**RECORDS**
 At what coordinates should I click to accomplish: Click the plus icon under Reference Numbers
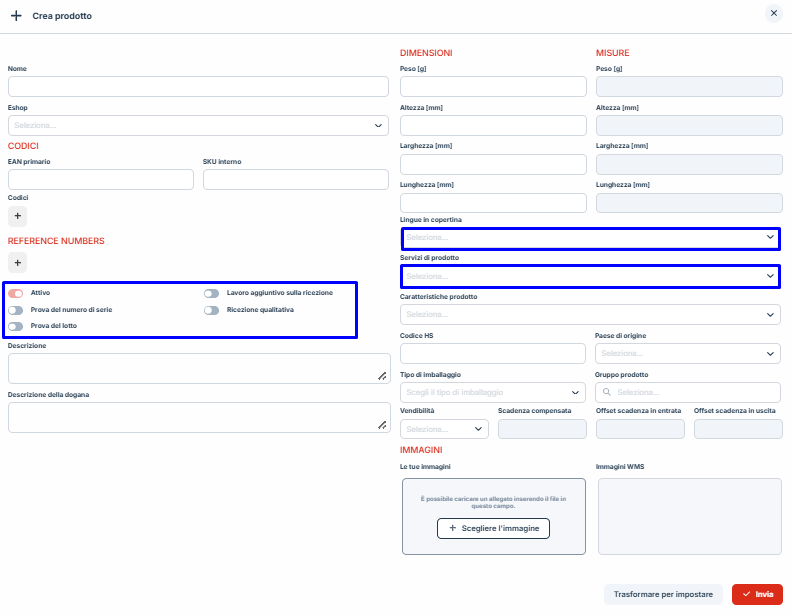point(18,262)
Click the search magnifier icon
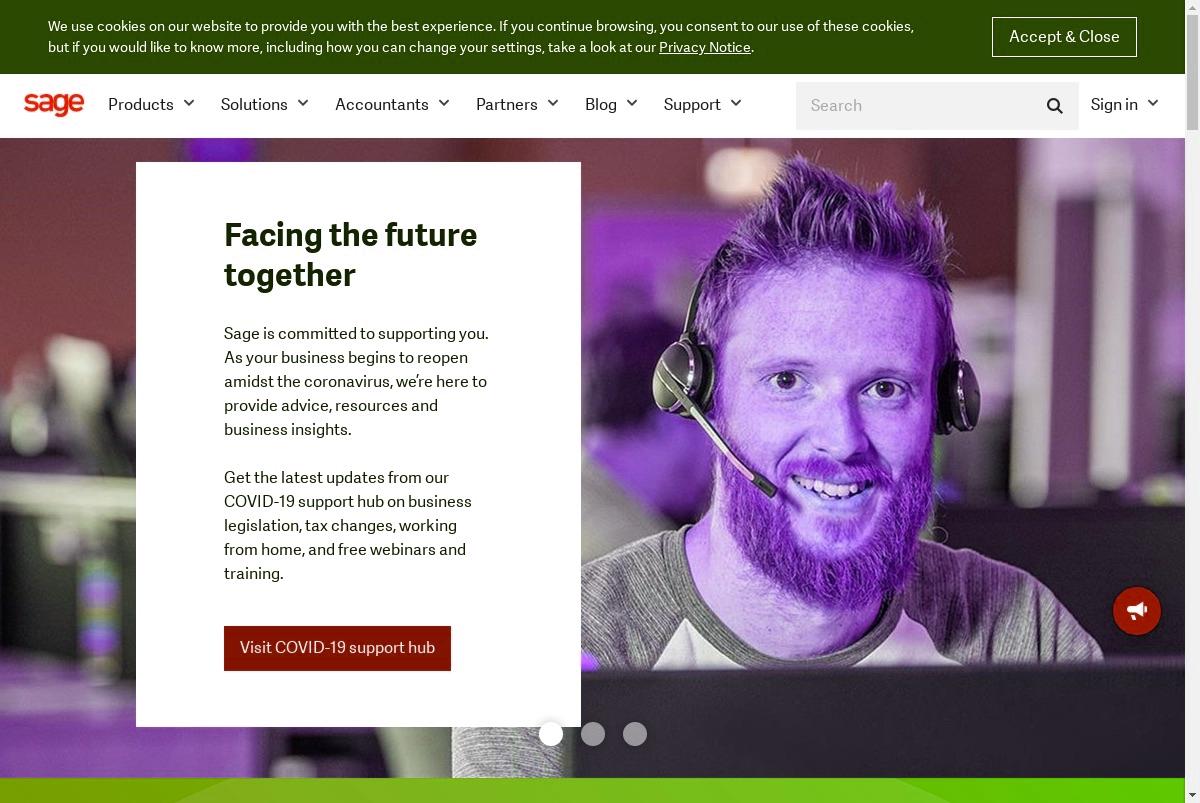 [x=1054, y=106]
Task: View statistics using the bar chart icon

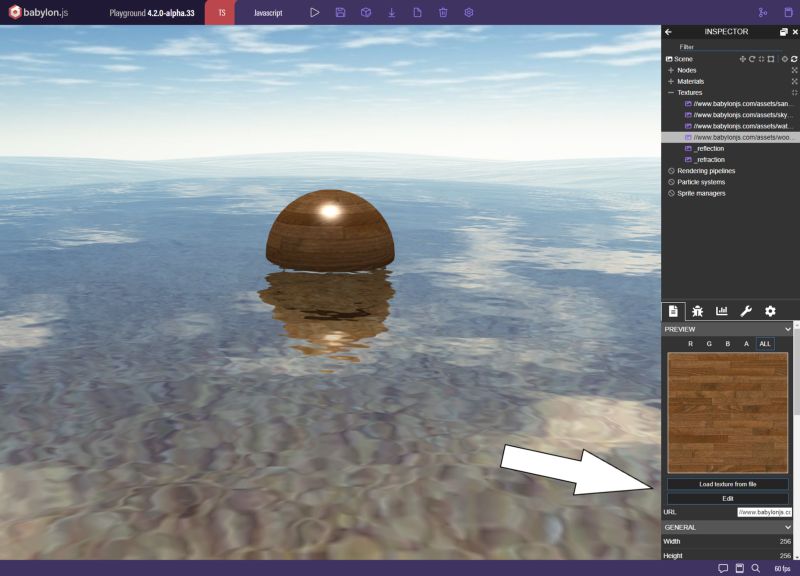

**ASSIGNED TASK**
Return every entry above exactly as written, minus the pictures.

**COMPLETED TASK**
 At what coordinates should I click to accomplish: Click the plus icon under Reference Numbers
point(18,262)
Click the search magnifier icon
 [x=1054, y=106]
Task: View statistics using the bar chart icon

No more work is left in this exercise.